Рука его ненароком коснулась струн, и Мамай, на миг забыв о чудной силе своей бандуры, припал подбородком к деке, и зарокотала бандура в его горячих руках, и он замурлыкал себе под нос:
Побратався сокіл 3 орлом сизокрилим…И песня та плыла и плыла в спокойном анданте, и ничего слишком печального в ней будто и не было, но Козак, задумавшись, касался струн в кручине, и чудодейная бандура вдруг показала свою дивную силу.
А сила в той тридцатидвухструнной бандуре была такова: когда Мамай играл печальную, все вокруг, кто слышал тот тихогласный рокот, все плакали, ибо не плакать было невмочь.
Когда же заводил веселую, никто не мог на месте усидеть, так все и пускались в пляс, а то еще и хохотали, словно турки, накурившиеся опия, и, ежели Козак Мамай не хотел остановиться, люди умаивались чуть не до смерти в бешеном плясе, особливо если запорожский характерник слишком уж громко да весело пощипывал струны и приструнки: терции да бунты, самые толстые, да басы жиловые, затем что имела каждая из тридцати двух струн свою особую силу.
Однако, на сей раз заиграв ненароком, перебирал Мамай струны грустно, да в меру, так что хоть плакали все помалу, но не горько, а просто закручинились, сами не зная о чем…
Заплакала и мама Михайликова, забыв про кипящий кулеш.

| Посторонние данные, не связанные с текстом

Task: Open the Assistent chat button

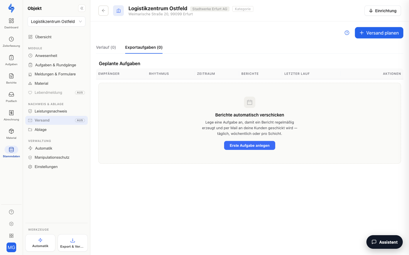Action: (385, 242)
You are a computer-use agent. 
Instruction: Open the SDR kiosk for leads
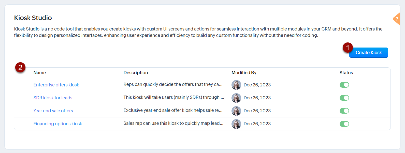pos(53,98)
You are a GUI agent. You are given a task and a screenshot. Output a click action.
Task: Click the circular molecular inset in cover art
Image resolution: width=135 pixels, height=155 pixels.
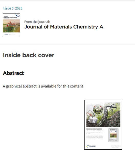click(x=98, y=109)
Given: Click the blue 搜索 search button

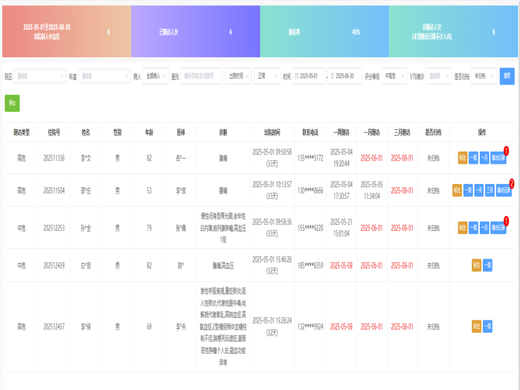Looking at the screenshot, I should coord(507,76).
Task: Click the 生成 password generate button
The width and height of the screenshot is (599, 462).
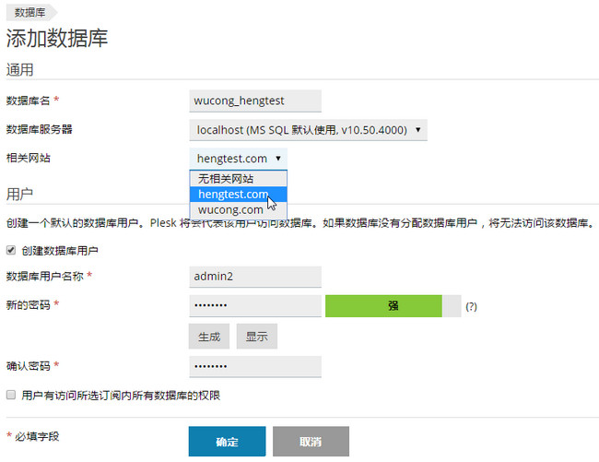Action: tap(209, 337)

Да и козаки-бедолаги, что ушли от пана Кучи, зашмыгали носами.
И старый козак-дозорный при фигуре до слез опечалился, — поводов для грусти и печали у каждого хватало и тогда.
Да и Пилип-с-Конопель, чудной тот запорожец, и думать забыл про своего Скаррона с его «Комическим романом».
Заплакал бы и Михайлик, кабы плакать умел, да пребывал он в той переходной поре, когда детские слезы уже не льются, а горьких, мужских, бог еще не дал.
Вот так-то все и загрустили.
Заскулил даже чувствительный Песик Ложка, хотя ему и не перепало нынче ни капли оковитой — горилки, да Мамай спохватился, вспомнил о власти своей бандуры, а заметив слезы, скорей, чтоб не бередить сердец, положил ее на пышный душистый ковер седого чабреца.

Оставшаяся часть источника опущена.